Proprio durante il suo viaggio in Asia, il Papa ha voluto anche richiamare il “bisogno di etica nell’economia e nella politica”, rispondendo anche a chi lo accusa di essere marxista, comunista e pauperista a causa dei suoi frequenti richiami alla povertà e alla giustizia sociale. In un’intervista pubblicata nel volume “Papa Francesco. Questa economia uccide” (Piemme) dei vaticanisti de La Stampa Andrea Tornielli e Giacomo Galeazzi, Bergoglio precisa che questi temi sono da sempre presenti nel cristianesimo: “Se ripetessi alcuni brani delle omelie dei primi padri della Chiesa, del II o del III secolo, su come si debbano trattare i poveri, ci sarebbe qualcuno ad accusarmi che la mia è un’omelia marxista”. Francesco ricorda, infatti, che “la Chiesa quando invita a vincere quella che ho chiamato la ‘globalizzazione dell’indifferenza’ è lontana da qualunque interesse politico e da qualunque ideologia: mossa unicamente dalle parole di Gesù vuole offrire il suo contributo alla costruzione di un mondo dove ci si custodisca l’un l’altro e ci si prenda cura l’uno dell’altro”.

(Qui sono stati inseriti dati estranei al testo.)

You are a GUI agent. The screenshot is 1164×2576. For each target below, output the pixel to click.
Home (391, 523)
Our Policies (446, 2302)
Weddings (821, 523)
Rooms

Nel santuario “Our Lady of Madhu”, che risale al 1544 quando il re dell’epoca fece massacrare 600 cristiani, il Papa ha voluto pregare per il consolidamento in Sri Lanka della pace raggiunta nel 2009, al termine della guerra civile durata 26 anni. Bergoglio ha incontrato alcune famiglie Tamil e cingalesi particolarmente provate da quella che il Pontefice ha definito una “terribile violenza“. A loro Francesco ha ricordato che essi sono “un’unica famiglia” che sta “cercando di ritornare a una esistenza pacifica” per “costruire un futuro di riconciliazione, di giustizia e di pace”, dopo “tanto odio, tanta violenza e tanta distruzione”. Il Papa ha invitato i fedeli presenti a chiedere “anche la grazia di riparare i nostri peccati e tutto il male che questa terra ha conosciuto. Non è facile fare questo. Tuttavia, solo quando arriviamo a comprendere, alla luce della croce, il male di cui siamo capaci, e di cui persino siamo stati partecipi, possiamo sperimentare vero rimorso e vero pentimento. Solo allora – ha concluso Francesco – possiamo ricevere la grazia di avvicinarci l’uno all’altro con vera contrizione, offrendo e cercando vero perdono”.